TASK INSTRUCTIONS.
Without skipping anything, write out each record below exactly.

Stored data entries
+ + + +

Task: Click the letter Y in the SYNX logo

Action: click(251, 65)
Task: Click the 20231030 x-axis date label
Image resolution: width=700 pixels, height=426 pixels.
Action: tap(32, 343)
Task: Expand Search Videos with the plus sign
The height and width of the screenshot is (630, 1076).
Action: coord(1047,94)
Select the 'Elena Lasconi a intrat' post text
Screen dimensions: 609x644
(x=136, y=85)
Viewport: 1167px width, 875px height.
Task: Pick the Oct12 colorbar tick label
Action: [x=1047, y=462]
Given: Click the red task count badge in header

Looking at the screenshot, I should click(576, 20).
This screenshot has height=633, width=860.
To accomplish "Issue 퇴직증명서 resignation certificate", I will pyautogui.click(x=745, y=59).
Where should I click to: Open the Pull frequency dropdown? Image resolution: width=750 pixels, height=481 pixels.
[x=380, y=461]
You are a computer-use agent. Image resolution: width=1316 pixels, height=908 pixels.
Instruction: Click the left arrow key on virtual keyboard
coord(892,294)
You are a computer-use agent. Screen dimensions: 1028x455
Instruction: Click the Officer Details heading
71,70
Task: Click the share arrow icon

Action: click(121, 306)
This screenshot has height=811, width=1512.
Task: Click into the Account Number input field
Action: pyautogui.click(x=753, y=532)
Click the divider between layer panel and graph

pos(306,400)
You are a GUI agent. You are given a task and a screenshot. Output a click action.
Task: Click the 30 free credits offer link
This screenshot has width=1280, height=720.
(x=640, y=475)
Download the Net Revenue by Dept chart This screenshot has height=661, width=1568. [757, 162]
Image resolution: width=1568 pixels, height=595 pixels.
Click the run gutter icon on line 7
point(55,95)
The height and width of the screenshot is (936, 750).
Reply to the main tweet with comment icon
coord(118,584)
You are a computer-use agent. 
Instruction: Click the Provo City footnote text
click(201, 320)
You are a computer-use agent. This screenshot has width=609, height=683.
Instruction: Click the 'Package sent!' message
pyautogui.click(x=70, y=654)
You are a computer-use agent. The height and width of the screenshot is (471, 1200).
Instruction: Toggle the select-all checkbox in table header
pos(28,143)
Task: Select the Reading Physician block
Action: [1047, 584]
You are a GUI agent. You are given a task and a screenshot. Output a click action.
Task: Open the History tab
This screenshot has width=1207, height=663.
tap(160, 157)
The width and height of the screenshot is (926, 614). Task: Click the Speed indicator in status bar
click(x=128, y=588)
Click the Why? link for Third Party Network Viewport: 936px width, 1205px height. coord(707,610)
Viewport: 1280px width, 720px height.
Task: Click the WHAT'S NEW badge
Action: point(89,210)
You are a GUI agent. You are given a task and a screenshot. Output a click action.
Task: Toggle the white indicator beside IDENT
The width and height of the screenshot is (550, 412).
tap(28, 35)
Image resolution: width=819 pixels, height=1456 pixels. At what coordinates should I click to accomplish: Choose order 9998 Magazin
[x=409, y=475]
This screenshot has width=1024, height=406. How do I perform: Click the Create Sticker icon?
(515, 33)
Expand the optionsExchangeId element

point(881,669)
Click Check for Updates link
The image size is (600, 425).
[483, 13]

+ + + +

EXERCISE ANSWER.
Task: Click the letter Y in the SYNX logo

Action: click(251, 65)
Task: Click the 20231030 x-axis date label
Image resolution: width=700 pixels, height=426 pixels.
Action: tap(32, 343)
Task: Expand Search Videos with the plus sign
The height and width of the screenshot is (630, 1076).
Action: coord(1047,94)
Select the 'Elena Lasconi a intrat' post text
Screen dimensions: 609x644
(x=136, y=85)
Viewport: 1167px width, 875px height.
Task: Pick the Oct12 colorbar tick label
Action: [x=1047, y=462]
Given: Click the red task count badge in header

Looking at the screenshot, I should click(576, 20).
This screenshot has height=633, width=860.
To accomplish "Issue 퇴직증명서 resignation certificate", I will pyautogui.click(x=745, y=59).
Where should I click to: Open the Pull frequency dropdown? Image resolution: width=750 pixels, height=481 pixels.
[x=380, y=461]
You are a computer-use agent. Image resolution: width=1316 pixels, height=908 pixels.
Instruction: Click the left arrow key on virtual keyboard
coord(892,294)
You are a computer-use agent. Screen dimensions: 1028x455
Instruction: Click the Officer Details heading
71,70
Task: Click the share arrow icon

Action: click(121, 306)
This screenshot has height=811, width=1512.
Task: Click into the Account Number input field
Action: pyautogui.click(x=753, y=532)
Click the divider between layer panel and graph

pos(306,400)
You are a GUI agent. You are given a task and a screenshot. Output a click action.
Task: Click the 30 free credits offer link
This screenshot has width=1280, height=720.
(x=640, y=475)
Download the Net Revenue by Dept chart This screenshot has height=661, width=1568. [757, 162]
Image resolution: width=1568 pixels, height=595 pixels.
Click the run gutter icon on line 7
point(55,95)
The height and width of the screenshot is (936, 750).
Reply to the main tweet with comment icon
coord(118,584)
You are a computer-use agent. 
Instruction: Click the Provo City footnote text
click(201, 320)
You are a computer-use agent. This screenshot has width=609, height=683.
Instruction: Click the 'Package sent!' message
pyautogui.click(x=70, y=654)
You are a computer-use agent. The height and width of the screenshot is (471, 1200).
Instruction: Toggle the select-all checkbox in table header
pos(28,143)
Task: Select the Reading Physician block
Action: [1047, 584]
You are a GUI agent. You are given a task and a screenshot. Output a click action.
Task: Open the History tab
This screenshot has width=1207, height=663.
tap(160, 157)
The width and height of the screenshot is (926, 614). Task: Click the Speed indicator in status bar
click(x=128, y=588)
Click the Why? link for Third Party Network Viewport: 936px width, 1205px height. coord(707,610)
Viewport: 1280px width, 720px height.
Task: Click the WHAT'S NEW badge
Action: point(89,210)
You are a GUI agent. You are given a task and a screenshot. Output a click action.
Task: Toggle the white indicator beside IDENT
The width and height of the screenshot is (550, 412).
tap(28, 35)
Image resolution: width=819 pixels, height=1456 pixels. At what coordinates should I click to accomplish: Choose order 9998 Magazin
[x=409, y=475]
This screenshot has width=1024, height=406. How do I perform: Click the Create Sticker icon?
(515, 33)
Expand the optionsExchangeId element

point(881,669)
Click Check for Updates link
The image size is (600, 425).
[483, 13]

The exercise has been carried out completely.